First the insistence on non-interference by foreign powers. Secondly, the firm recognition of the Nigerian Federal Government as the only Government in the country. Thirdly, the close collaboration between the OAU Commission and the Nigerian Federal Government.

The easy and unprecedented reconciliation which has marked developments in Nigeria since 1970 is as much a tribute to the enlightened policy of the Nigerian Federal Military Government as it is a justification of the sensible approach to the OAU to the crisis. It is worth recalling that those who are now seeking to dictate a solution on Angola to the OAU were the same ‘do-gooders’ and self appointed keepers of the moral conscience of the world who condemned the OAU resolutions of 1967 and 1968 on Nigeria. They were proved wrong in  Nigeria, they will be proved equally wrong on Angola.

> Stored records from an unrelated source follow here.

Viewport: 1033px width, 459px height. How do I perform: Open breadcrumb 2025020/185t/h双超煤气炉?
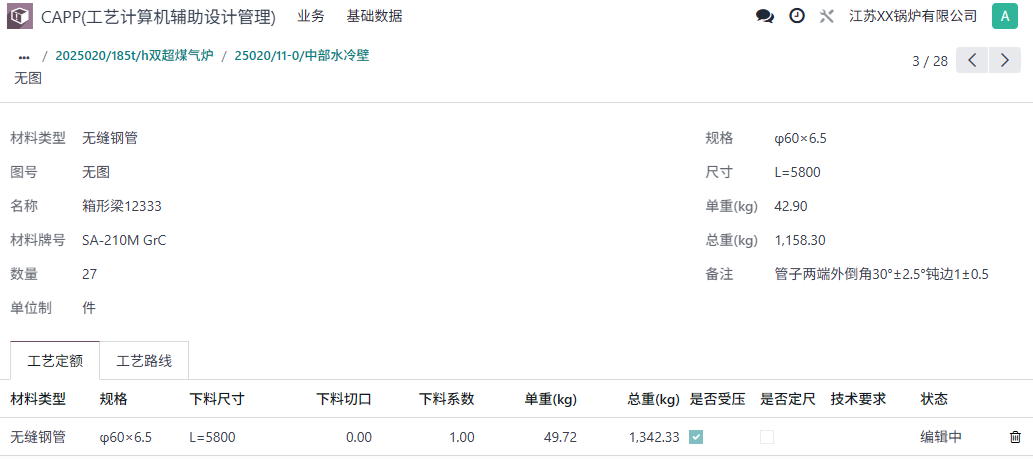coord(134,56)
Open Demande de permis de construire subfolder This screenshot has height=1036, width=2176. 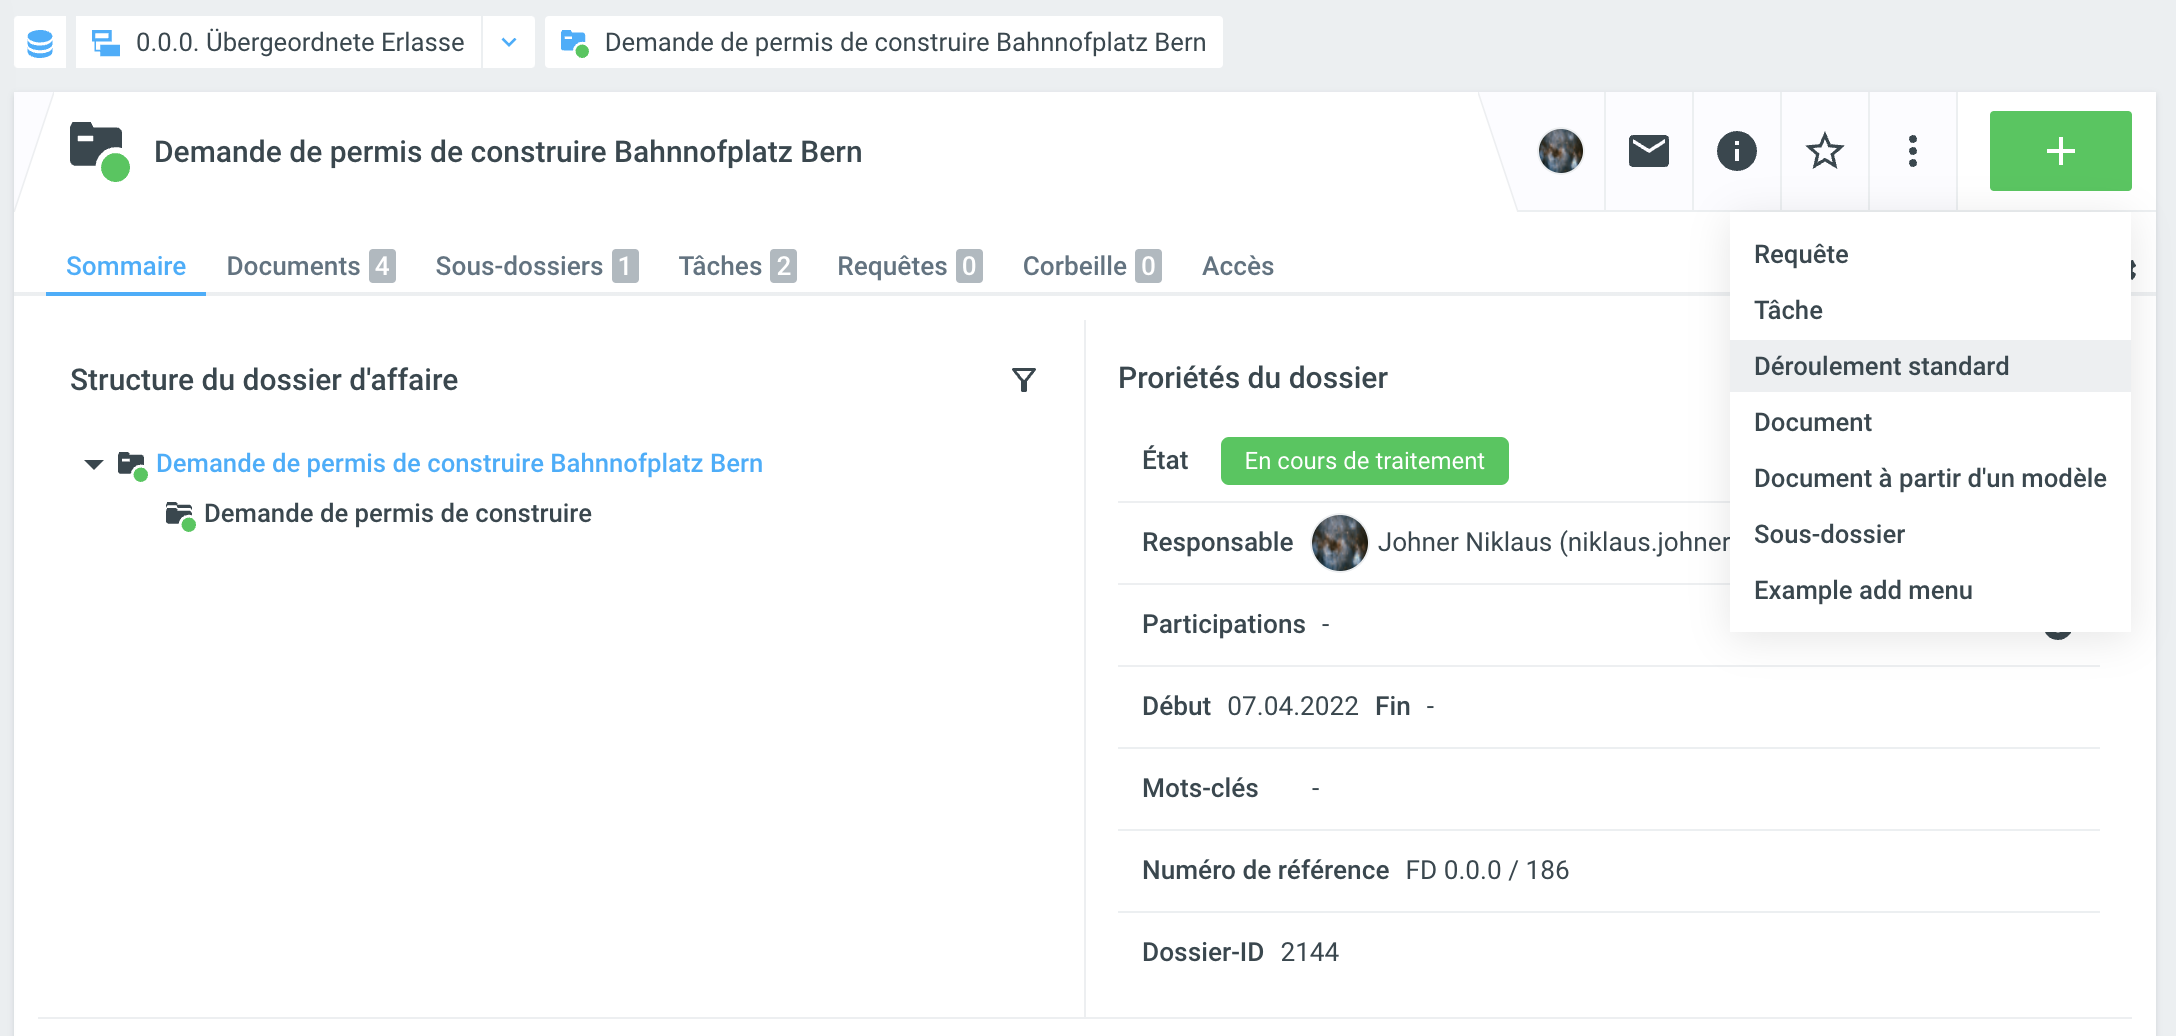point(397,513)
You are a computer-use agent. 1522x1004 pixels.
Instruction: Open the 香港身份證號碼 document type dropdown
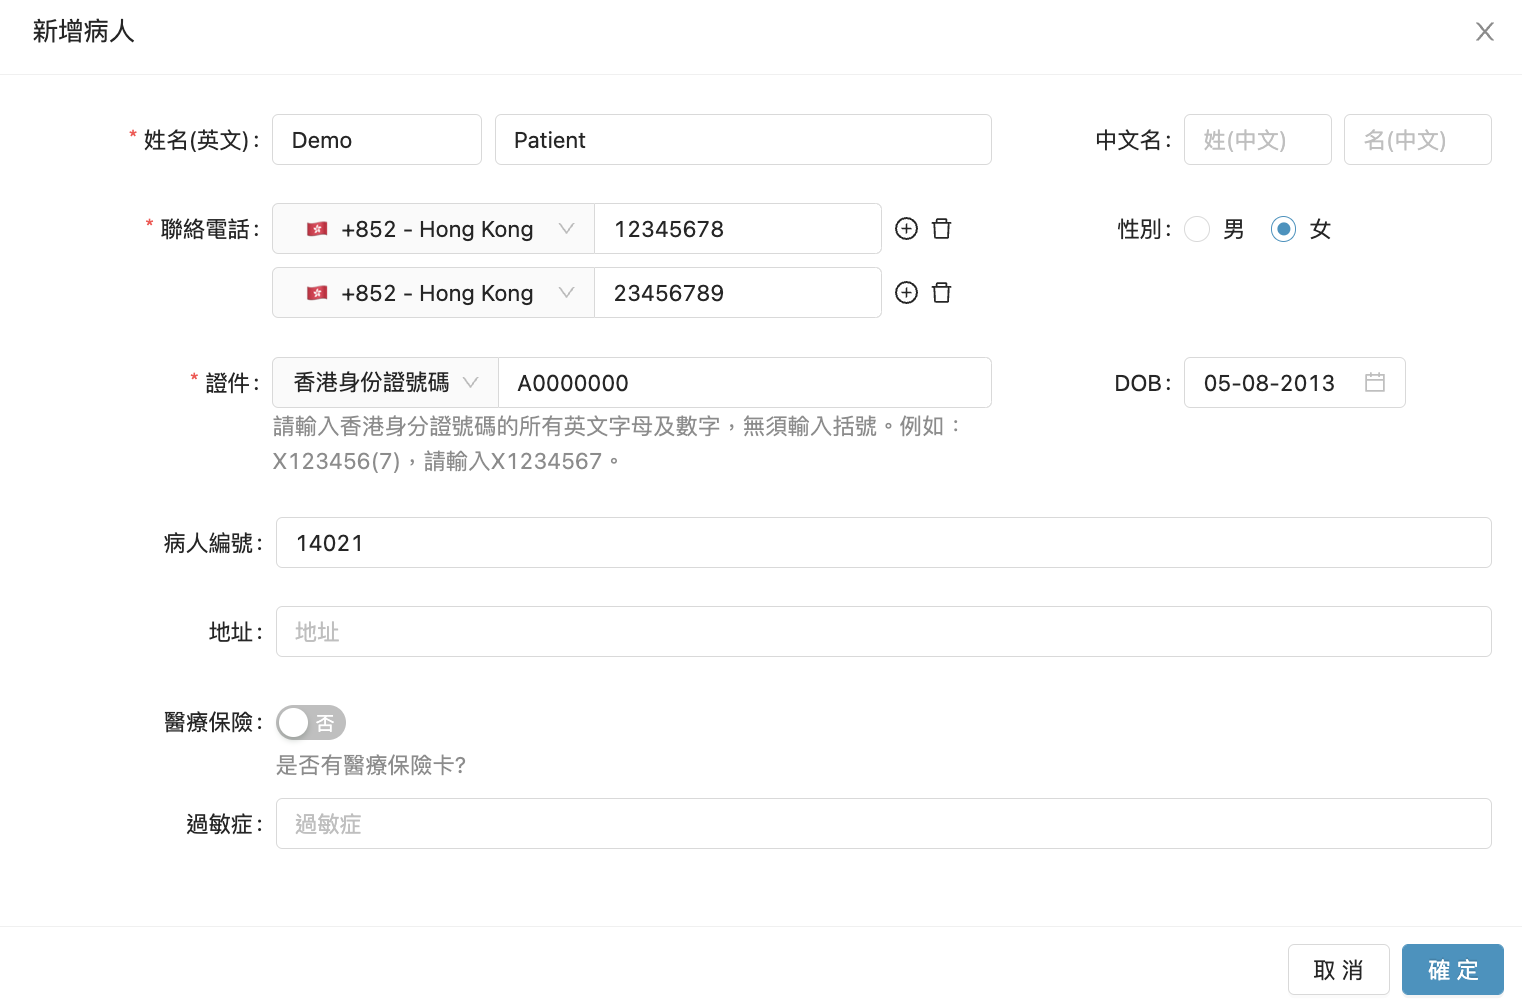pyautogui.click(x=385, y=383)
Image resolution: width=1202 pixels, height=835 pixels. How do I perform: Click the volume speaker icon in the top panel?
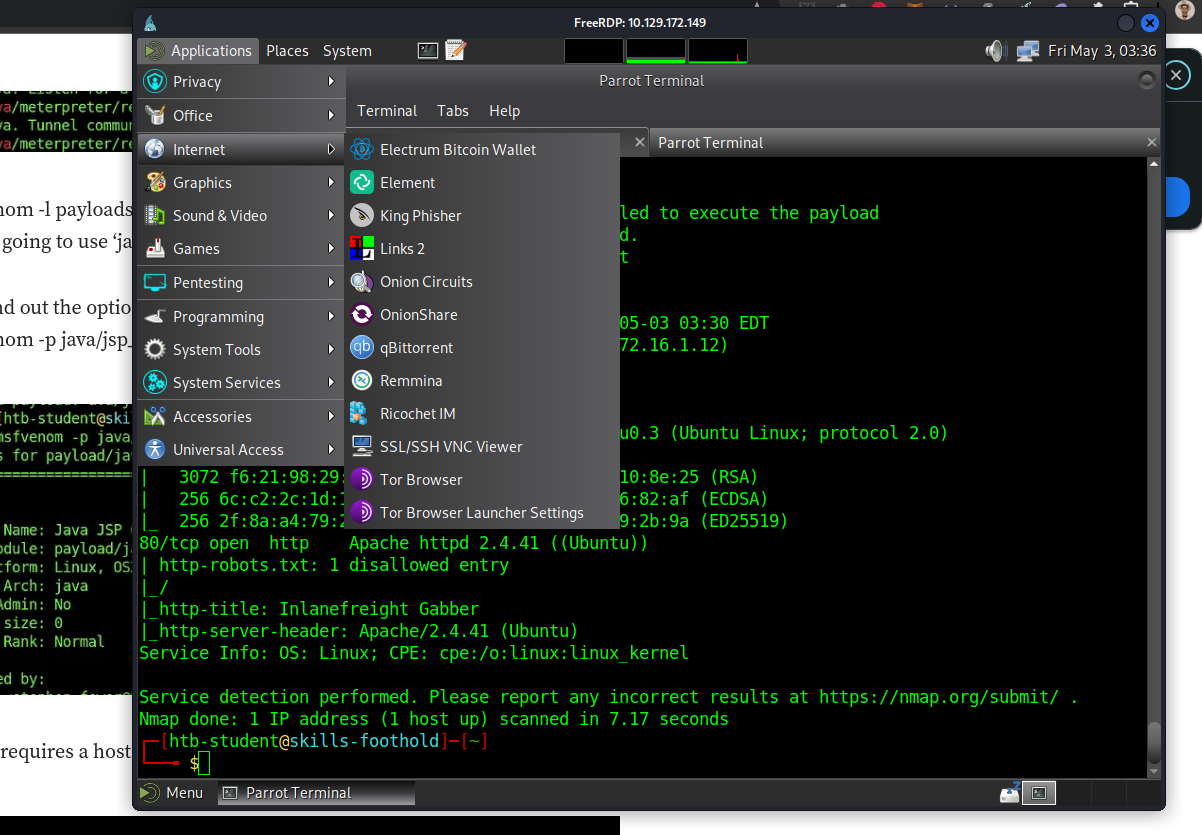(x=994, y=51)
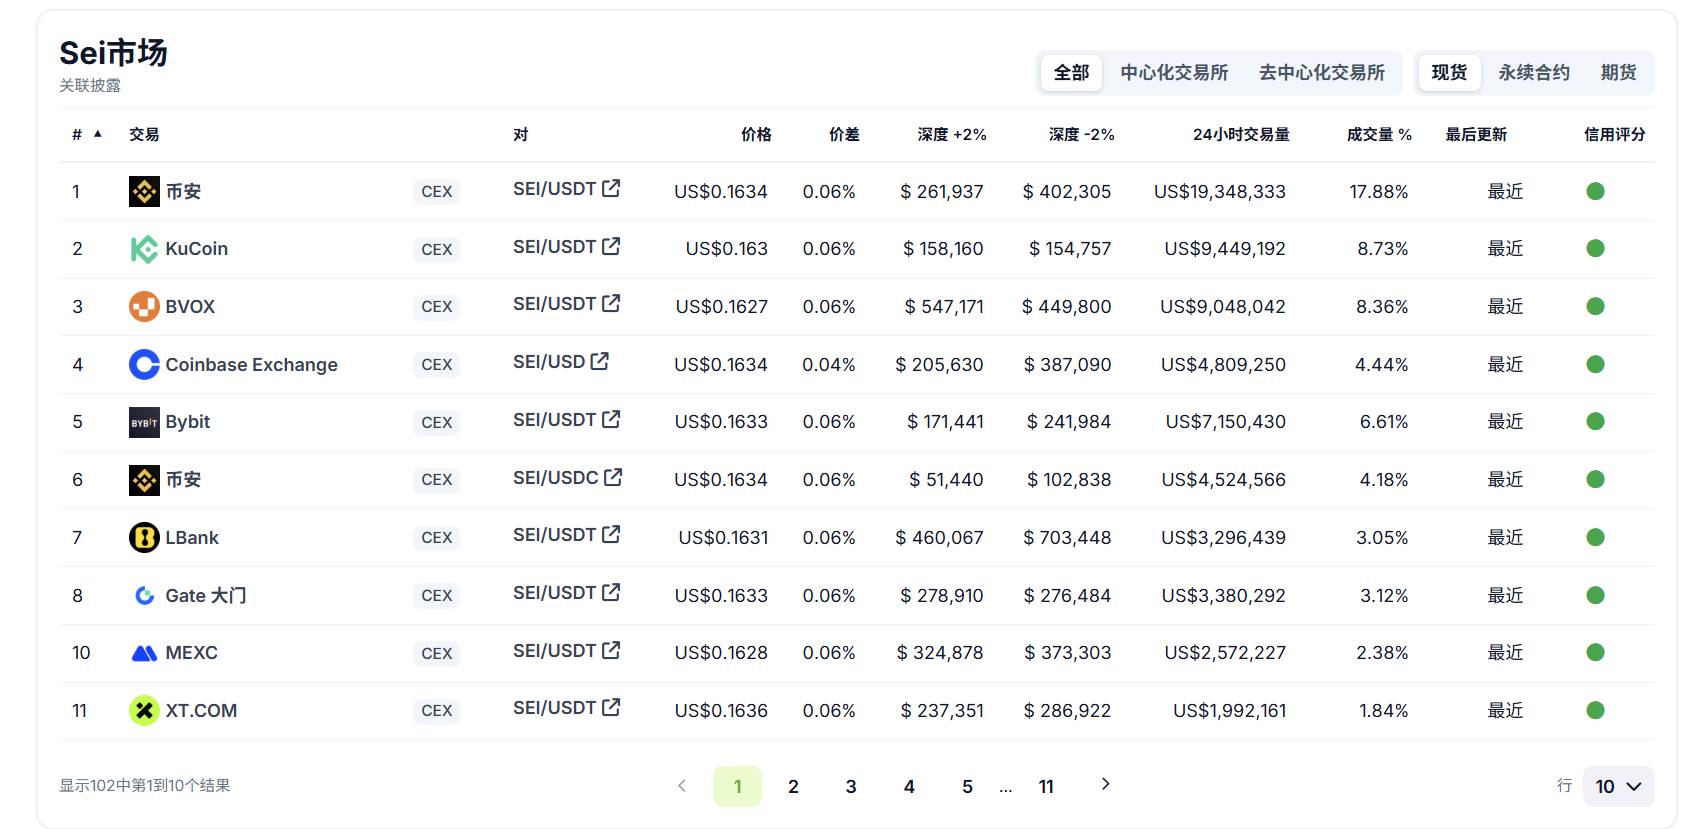Image resolution: width=1693 pixels, height=829 pixels.
Task: Sort by 24小时交易量 column header
Action: coord(1240,135)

Mr. Chairman, Africa has Come of age. It is no longer under the orbit of any extra continental power. It should no longer take orders from any country, however powerful. The fortunes of Africa are in out hands to make or mar. For too long have we been kicked around: for too long have we been treated like adolescents who cannot discern their interests and act accordingly. For too long has it been presumed that the African needs outside ‘experts’ to tell him who are his friends and who are his enemies. The time has come when we should make it clear that we can decide for ourselves; that we know our own interests and how to protect those interest; that we are capable of resolving African problems without presumptuous lessons in ideological dangers which, more often than not, have no relevance for us, nor for the problem at hand. Nigeria has come to this Assembly determined to co-operate with you, Mr.Chairman, and with all member States to put a stop to foreign interference in our Continental matters. As an African nationalist of distinction, I trust that your wise guidance will direct our deliberations to fruitful conclusions of which our peoples will be proud. –

I thank you.

------------------------------------------------

The letter from President Ford   is also reproduced on this website.

The above speech was by his excellency, General Murtala Muhammed, Head Of The Federal Military  Government, Commander-In-Chief Of The Nigerian Armed Forces at The Extraordinary Summit Conference of the Organization of African Unit held in Addis Ababa on Sunday, January 11, 1976.  This was a month before he was assassinated.